In the middle of the afternoon, I learned
not to be afraid of Virginia Woolf,
Hedda Gabler, Sylvia Plath. And now
when my child goes looking for his mother,
I can explain: it’s in the genes,
or a law of nature, or some
all-consuming love – disappearing
into the maw of entropy and art.

In this poem we have crossed not two but three countries, England, Norway and America, as well as three generations: grandmother, mother and son and already, some kind of connection, however tenuous, has been made. In another poem, this time a prose poem, from the first section, ‘Something Like Salvation’, Andersson recalls an image of her mother “half-naked before a basin of water, wash rag in hand” performing her daily ablution. She speaks of her mother’s thrift in recycling the water by re-using it to slake the thirst of her flowers and how this notion of being mindful of the true worth of everything becomes ingrained in her own habits too. “As I scoop plump berries from Tupperware as old as I am (derived, she’ll tell you, from slag of fossil fuel), I feel the beat of her drum slow my hand, my tongue, sweeten each jubilant sphere.”

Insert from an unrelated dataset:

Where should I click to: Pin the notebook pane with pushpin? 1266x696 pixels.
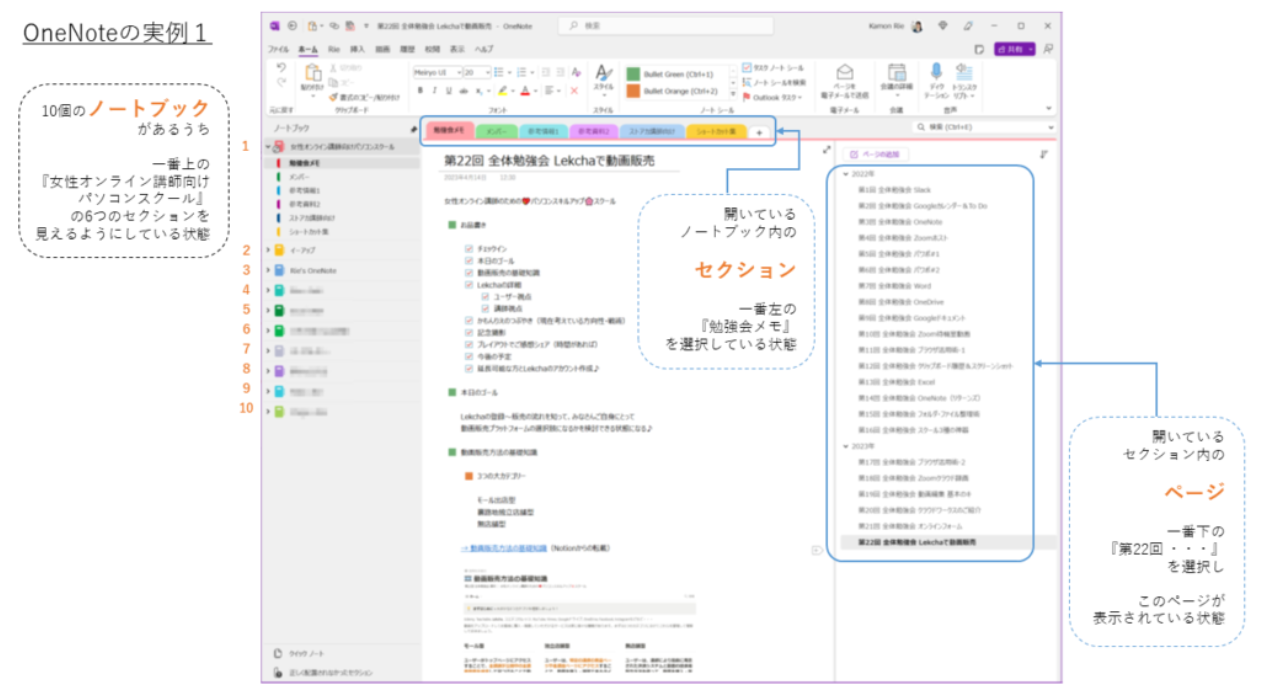click(x=414, y=129)
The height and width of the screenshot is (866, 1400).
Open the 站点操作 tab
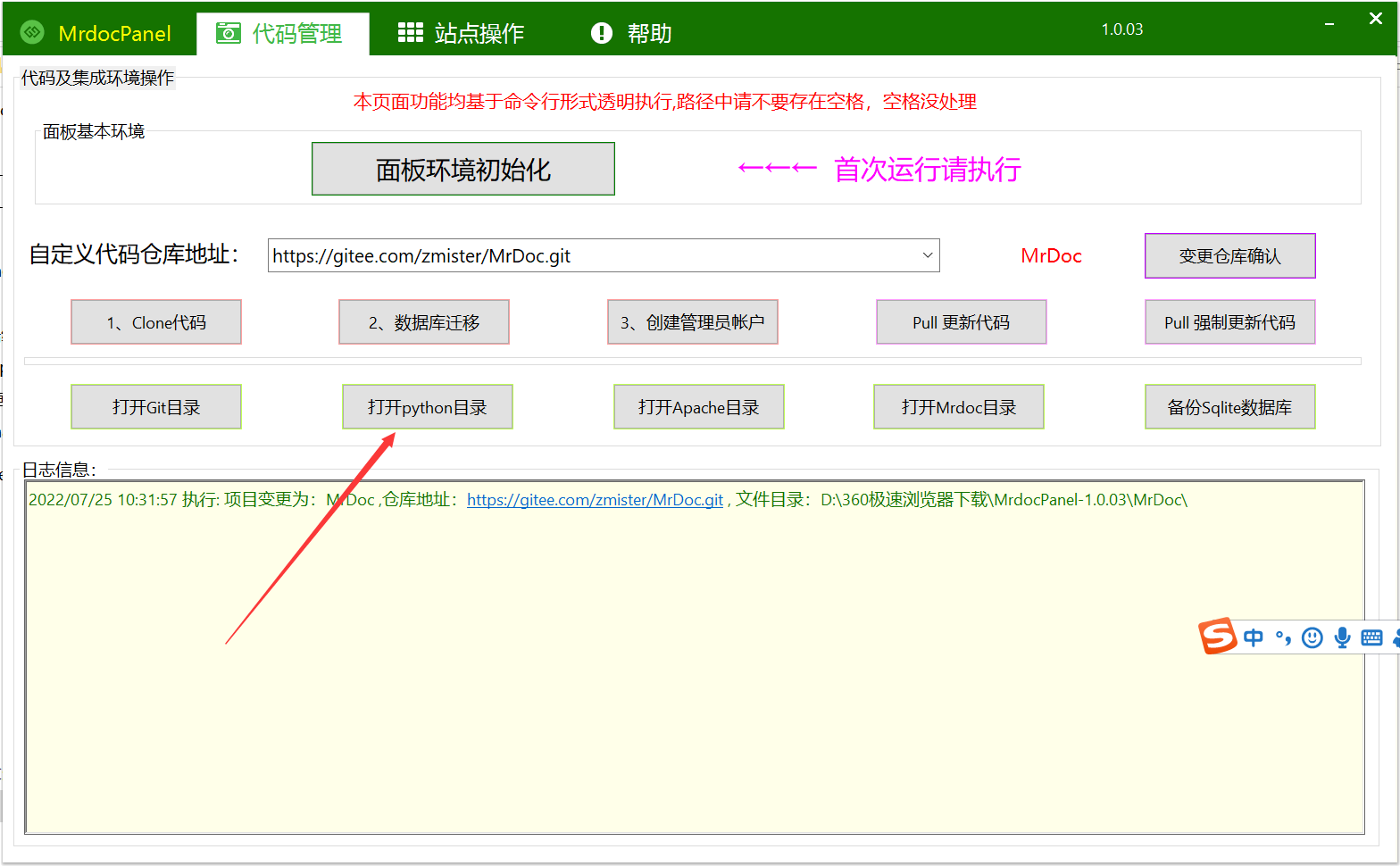coord(461,34)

In the second section, MIDWIFE, spring is in the air. It is ravishing and unstoppable and it is a metaphor for birth. Like Mary Oliver, Andersson says that her job is to love the world. Not just as a midwife, but also as a poet “with poems, poems that plumb / the sweet-salt-metal mess / to climax, over and over, howling love.” Sadly, there is grief here, too. A bird hitting the windowpane where the “plain complicities of April” kill her. She runs out of the house to bear the bird to its place of burial:

On my knees in the muddy ground,
I swear I hear the high red buds
in their round oblivion, pull

like a million sapling mouths:
grief is always so much more
than one thing.

The third section, MOTHER, contains poems about motherhood. These are sometimes written in terms of descriptions of the natural world but at other times written in more direct terms: a first day in High School and her son’s graduation. ‘Neighbourhood Violence That Nobody Talks About [as I drive my son to school one rainy morning]’ covers a lot of ground in eleven lines:

Streets as wide as airport strips.
Sidewalks never laid.
Cars at stop signs over-running zebra stripes.
Pedestrians scattering like prey.
My son’s locked school.
No Guns Allowed (a sign on his way into 5th grade).
Continuing on, by weedless playgrounds, weedless lawns,
a golf course beside an unswimmable city lake.
The ghost-white bicycle where a child was killed.
A Starbuck’s barista: Have a nice day!
Another flooding rain.

The juxtaposition of movement and stasis, drivers and pedestrians, positives and negatives, the shock of America’s gun culture positioned right in the centre of the poem and placed disturbingly beside the school and the throwaway phrase ‘Have a nice day!’ immediately followed by a heavy cloudburst are just some of the notable features that have been factored into this poem with skill and precision.

In the fourth section, INVANDRARE (a Swedish word for immigrant that literally means ‘in-wanderer’), Andersson writes about Sweden, its traditions and its culture. There are poems here about Swedish pancakes, a sabbatical spent in a rented 17th century house in a Swedish Hanseatic city, a display of public art in the capitol, Stockholm, and an Ingmar Bergman safari tour where the quest for identity comes once more to the fore. In the middle of this poem, observing the behaviour of the tourists on the bus, Andersson concludes: “Maybe it’s true. All the world’s a stage, and all of us are players, sitting in different life ages, playing our inexorable parts.”

The final section, HOME, takes us back to where we really belong. On a global level there are poems here that touch upon climate change and the environment while on a personal level Andersson writes about Sundays spent with her father and the time when she heard, in heavy snowfall, the call of a great horned owl, a haunting hunter that “turns [her] head and sounds [her] animal heart”.

These poems are a celebration of life, love and hope. In an unsentimental way, they offer up a fresh perspective on what it is like to be alive to the possibilities of everything that our world has to offer.